→ **DIRECTIONS FOR THIS TASK**
Only lines with the word "computer" belong in the answer; copy them from the records below.
____________
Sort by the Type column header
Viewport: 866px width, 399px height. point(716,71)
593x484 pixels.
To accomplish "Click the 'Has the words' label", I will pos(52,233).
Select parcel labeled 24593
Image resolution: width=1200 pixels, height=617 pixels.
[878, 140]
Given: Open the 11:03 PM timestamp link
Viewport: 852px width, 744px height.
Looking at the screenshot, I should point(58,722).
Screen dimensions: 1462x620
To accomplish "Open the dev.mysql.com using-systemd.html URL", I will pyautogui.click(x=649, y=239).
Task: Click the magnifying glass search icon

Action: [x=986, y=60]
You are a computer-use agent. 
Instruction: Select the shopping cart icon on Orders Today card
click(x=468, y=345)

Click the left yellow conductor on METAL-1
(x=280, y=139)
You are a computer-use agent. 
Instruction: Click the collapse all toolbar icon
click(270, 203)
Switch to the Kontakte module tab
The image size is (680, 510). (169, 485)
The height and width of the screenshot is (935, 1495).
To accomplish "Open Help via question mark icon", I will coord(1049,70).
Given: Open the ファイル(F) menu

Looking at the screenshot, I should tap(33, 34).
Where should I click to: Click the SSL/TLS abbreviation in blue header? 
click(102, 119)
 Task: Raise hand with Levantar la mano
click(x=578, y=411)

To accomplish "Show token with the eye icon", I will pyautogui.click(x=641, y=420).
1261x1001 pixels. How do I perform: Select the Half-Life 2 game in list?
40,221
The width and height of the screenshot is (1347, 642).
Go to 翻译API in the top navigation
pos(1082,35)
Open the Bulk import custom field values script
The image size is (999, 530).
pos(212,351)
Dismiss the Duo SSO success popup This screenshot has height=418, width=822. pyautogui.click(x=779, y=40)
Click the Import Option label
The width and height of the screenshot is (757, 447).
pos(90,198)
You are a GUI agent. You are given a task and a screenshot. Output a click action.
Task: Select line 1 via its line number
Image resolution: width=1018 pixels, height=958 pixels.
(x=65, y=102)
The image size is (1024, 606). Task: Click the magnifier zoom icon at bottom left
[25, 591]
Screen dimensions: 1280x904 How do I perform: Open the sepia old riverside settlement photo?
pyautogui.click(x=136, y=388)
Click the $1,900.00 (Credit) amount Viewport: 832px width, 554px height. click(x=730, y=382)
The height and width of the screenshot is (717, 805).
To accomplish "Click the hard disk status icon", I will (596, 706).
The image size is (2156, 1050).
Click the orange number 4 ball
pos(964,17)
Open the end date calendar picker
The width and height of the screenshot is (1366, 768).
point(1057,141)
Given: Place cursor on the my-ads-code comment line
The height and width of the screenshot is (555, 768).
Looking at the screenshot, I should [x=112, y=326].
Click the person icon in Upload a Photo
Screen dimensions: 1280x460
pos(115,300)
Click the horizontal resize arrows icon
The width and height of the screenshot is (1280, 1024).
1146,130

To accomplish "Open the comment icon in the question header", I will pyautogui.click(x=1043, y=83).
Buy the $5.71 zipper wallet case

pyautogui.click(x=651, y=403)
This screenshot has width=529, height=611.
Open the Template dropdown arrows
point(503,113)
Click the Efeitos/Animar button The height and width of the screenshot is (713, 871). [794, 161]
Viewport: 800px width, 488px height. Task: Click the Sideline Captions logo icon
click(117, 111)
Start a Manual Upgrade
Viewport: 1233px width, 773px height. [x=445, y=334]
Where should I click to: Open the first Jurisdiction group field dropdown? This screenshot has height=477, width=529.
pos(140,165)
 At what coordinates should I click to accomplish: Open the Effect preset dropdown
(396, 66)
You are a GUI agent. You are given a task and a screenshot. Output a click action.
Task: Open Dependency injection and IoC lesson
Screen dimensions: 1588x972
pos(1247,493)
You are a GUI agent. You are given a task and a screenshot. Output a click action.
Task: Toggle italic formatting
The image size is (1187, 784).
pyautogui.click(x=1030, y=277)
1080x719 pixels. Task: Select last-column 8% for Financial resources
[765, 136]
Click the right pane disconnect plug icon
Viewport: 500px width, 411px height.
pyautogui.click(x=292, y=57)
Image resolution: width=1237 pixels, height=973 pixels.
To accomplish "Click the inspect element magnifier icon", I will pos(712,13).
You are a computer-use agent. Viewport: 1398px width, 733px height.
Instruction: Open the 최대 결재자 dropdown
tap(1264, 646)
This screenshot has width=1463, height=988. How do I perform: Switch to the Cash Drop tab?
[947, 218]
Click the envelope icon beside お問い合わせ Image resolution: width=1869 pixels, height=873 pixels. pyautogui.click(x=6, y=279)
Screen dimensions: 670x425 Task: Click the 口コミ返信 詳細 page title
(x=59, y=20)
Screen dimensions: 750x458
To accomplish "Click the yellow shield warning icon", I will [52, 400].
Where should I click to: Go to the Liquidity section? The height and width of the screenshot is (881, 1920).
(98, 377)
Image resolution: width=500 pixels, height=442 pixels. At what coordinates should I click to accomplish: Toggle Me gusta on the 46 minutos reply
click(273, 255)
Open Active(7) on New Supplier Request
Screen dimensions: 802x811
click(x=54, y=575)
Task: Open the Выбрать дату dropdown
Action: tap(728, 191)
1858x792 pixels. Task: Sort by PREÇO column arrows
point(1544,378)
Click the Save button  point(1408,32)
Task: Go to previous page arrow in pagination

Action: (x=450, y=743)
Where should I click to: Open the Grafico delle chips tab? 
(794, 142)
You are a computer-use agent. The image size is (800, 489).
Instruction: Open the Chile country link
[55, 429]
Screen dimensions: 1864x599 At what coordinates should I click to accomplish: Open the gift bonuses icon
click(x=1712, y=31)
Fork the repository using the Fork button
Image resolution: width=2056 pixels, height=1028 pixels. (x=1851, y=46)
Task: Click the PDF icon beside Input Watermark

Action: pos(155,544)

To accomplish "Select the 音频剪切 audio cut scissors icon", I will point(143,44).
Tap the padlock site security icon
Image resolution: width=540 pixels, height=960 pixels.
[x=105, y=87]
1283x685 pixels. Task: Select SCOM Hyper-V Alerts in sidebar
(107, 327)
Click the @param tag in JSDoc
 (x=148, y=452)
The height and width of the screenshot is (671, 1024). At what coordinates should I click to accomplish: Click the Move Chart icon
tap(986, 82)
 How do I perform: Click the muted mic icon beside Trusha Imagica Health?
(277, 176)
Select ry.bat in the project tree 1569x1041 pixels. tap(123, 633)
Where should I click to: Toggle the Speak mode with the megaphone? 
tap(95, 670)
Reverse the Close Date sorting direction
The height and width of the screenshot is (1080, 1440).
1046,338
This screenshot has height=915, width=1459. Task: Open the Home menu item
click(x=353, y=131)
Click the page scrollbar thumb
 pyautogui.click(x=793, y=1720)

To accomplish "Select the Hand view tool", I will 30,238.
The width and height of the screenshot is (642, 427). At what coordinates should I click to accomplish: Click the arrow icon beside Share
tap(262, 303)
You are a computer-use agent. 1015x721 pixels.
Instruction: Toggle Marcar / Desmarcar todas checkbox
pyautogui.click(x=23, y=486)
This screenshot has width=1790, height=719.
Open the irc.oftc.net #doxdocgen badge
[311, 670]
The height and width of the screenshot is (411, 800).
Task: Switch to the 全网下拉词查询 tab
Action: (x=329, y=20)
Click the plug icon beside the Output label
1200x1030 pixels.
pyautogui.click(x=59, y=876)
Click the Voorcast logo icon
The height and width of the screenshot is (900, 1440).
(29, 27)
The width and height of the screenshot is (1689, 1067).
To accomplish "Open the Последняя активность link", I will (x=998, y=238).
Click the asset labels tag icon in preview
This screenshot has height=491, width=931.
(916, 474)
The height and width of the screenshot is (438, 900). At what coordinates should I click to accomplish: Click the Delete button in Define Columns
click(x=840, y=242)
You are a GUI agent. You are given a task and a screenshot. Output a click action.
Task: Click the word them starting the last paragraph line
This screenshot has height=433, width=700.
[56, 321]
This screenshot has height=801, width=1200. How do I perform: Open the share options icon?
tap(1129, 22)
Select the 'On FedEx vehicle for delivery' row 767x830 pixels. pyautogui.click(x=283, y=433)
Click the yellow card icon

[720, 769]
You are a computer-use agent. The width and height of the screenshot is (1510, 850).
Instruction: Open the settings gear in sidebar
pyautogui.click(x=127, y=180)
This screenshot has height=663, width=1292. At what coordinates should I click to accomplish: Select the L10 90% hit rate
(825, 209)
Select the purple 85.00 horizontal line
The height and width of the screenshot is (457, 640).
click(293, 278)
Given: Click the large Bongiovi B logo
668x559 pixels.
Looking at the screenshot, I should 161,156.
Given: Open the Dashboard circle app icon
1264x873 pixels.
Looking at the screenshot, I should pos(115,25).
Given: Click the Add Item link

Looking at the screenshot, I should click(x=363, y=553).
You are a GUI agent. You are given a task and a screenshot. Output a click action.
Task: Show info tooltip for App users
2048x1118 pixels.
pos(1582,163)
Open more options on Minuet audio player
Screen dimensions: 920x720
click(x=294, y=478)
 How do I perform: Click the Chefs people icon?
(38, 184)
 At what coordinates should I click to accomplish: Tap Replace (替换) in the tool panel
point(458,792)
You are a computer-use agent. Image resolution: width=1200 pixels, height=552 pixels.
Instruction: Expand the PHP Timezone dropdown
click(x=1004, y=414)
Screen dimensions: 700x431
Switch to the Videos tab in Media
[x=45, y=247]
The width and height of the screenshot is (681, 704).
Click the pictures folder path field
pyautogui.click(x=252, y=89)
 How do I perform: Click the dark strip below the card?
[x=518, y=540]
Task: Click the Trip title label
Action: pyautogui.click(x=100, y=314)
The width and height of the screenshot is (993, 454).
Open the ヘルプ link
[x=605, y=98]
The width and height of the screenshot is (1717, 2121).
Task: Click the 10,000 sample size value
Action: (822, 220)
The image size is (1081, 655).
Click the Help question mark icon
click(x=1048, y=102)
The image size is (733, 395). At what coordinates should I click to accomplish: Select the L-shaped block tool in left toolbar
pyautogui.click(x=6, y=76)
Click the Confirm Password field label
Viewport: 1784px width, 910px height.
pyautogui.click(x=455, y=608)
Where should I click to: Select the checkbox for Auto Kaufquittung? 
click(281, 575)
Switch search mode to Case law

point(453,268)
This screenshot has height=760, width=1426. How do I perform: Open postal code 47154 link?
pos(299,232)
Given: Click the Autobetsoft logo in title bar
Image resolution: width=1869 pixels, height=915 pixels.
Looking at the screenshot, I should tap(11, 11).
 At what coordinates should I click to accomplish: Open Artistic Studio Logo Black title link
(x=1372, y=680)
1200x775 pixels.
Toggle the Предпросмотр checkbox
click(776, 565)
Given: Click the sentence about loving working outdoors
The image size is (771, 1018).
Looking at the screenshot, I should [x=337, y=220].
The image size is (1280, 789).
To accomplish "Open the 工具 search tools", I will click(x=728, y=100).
____________
→ **ANSWER FOR THE TASK**
You are a computer-use agent. 
You are a computer-use agent. 
You are a computer-use agent. Viewport: 1398px width, 733px height.
You are a computer-use agent. The image size is (800, 489).
You are a computer-use agent. 1015x721 pixels.
You are a computer-use agent. The width and height of the screenshot is (1510, 850).
You are a computer-use agent. Image resolution: width=1200 pixels, height=552 pixels.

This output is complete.